§ **What needs to be done**
The range to repeat runs from the line with "Instruction: Click Storage" to the last line below, both ends included; give it exactly and without pictures.

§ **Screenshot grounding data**
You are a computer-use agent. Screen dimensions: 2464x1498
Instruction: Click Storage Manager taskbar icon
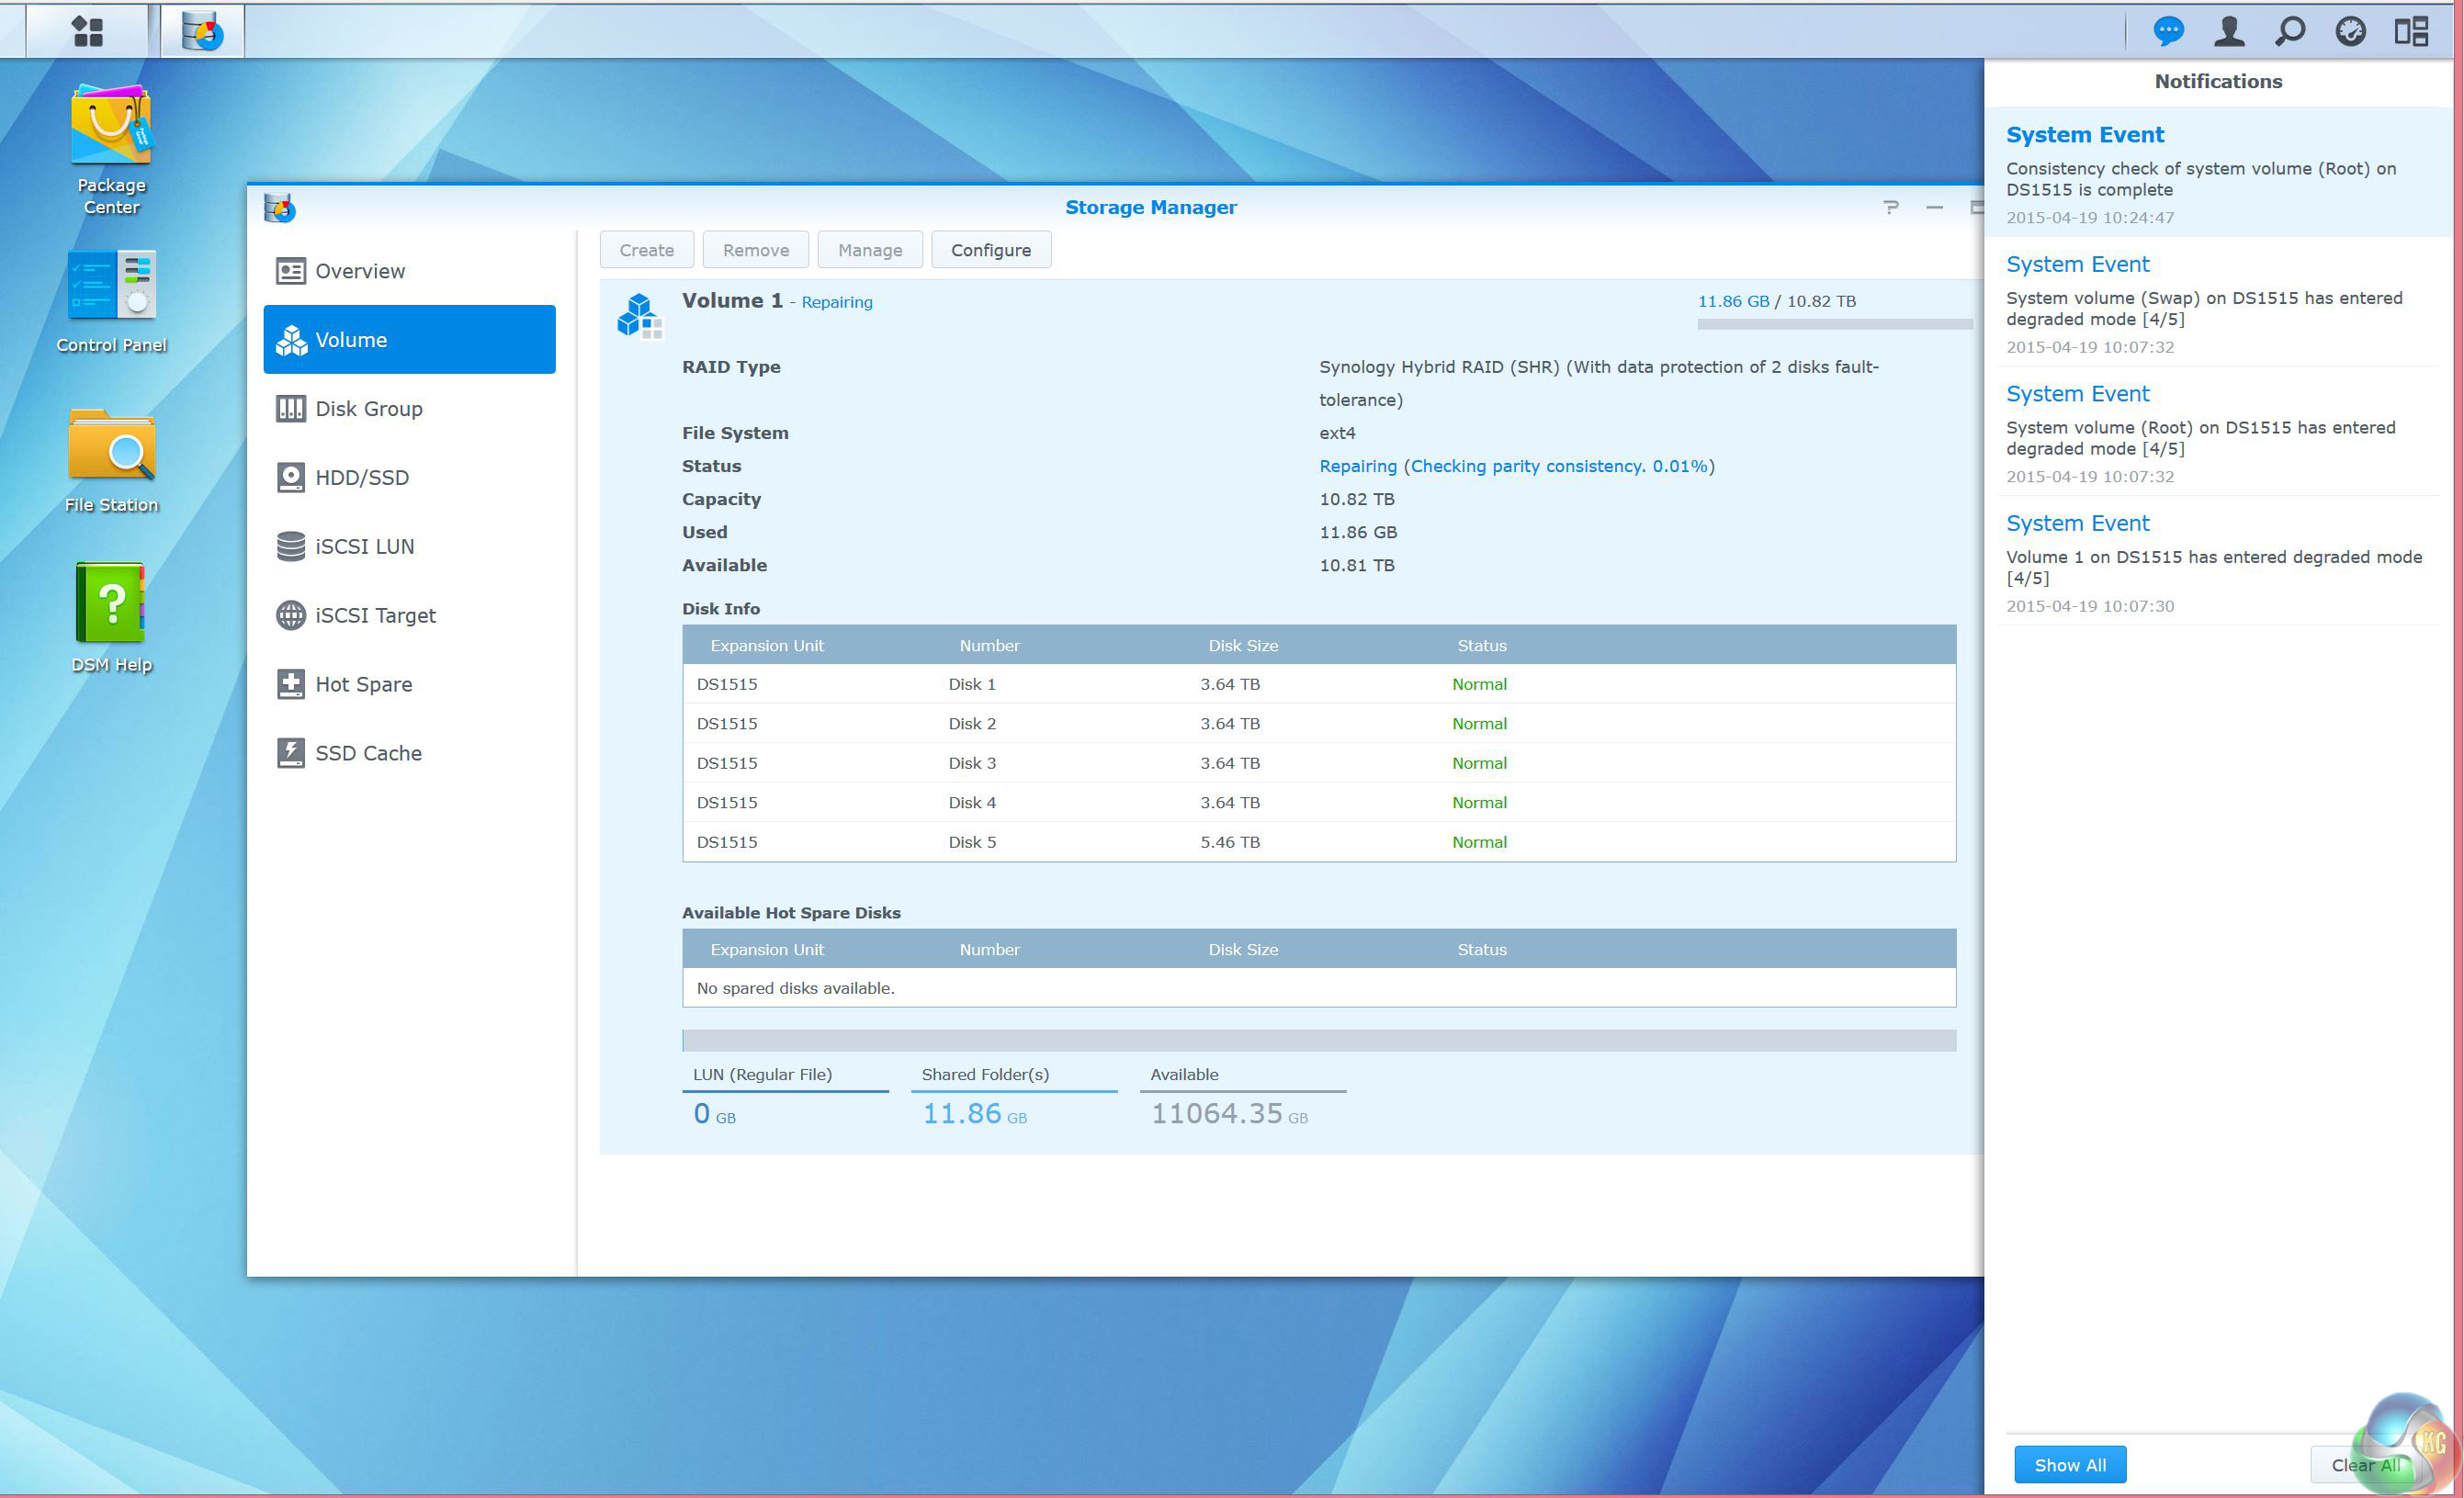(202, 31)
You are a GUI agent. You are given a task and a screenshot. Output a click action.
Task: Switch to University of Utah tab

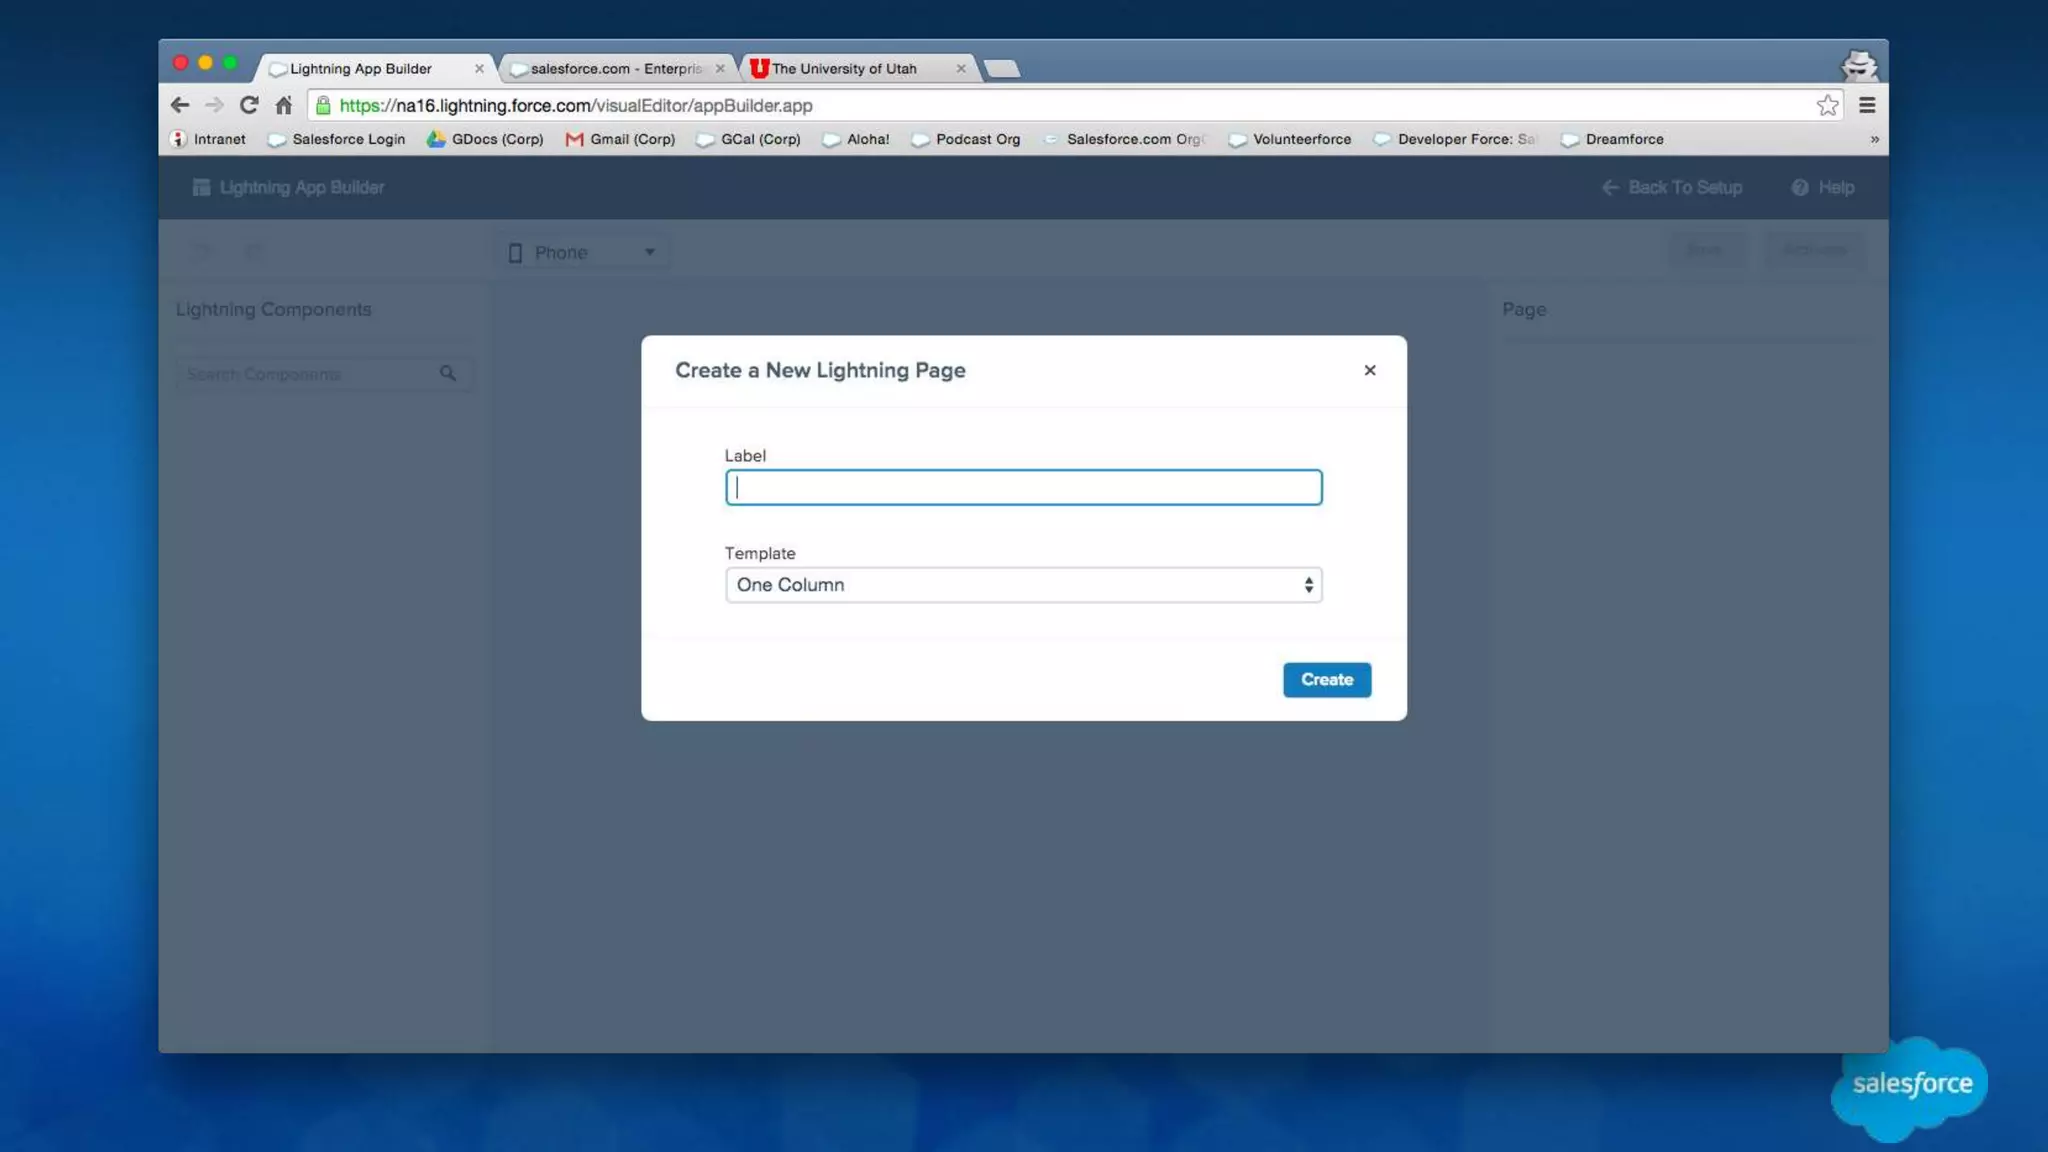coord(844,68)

§ **Exercise response**
Instruction: Click Storage Manager taskbar icon
(202, 31)
You are a GUI agent. You are given a task and a screenshot. Output a click action.
Task: Switch to University of Utah tab

coord(844,68)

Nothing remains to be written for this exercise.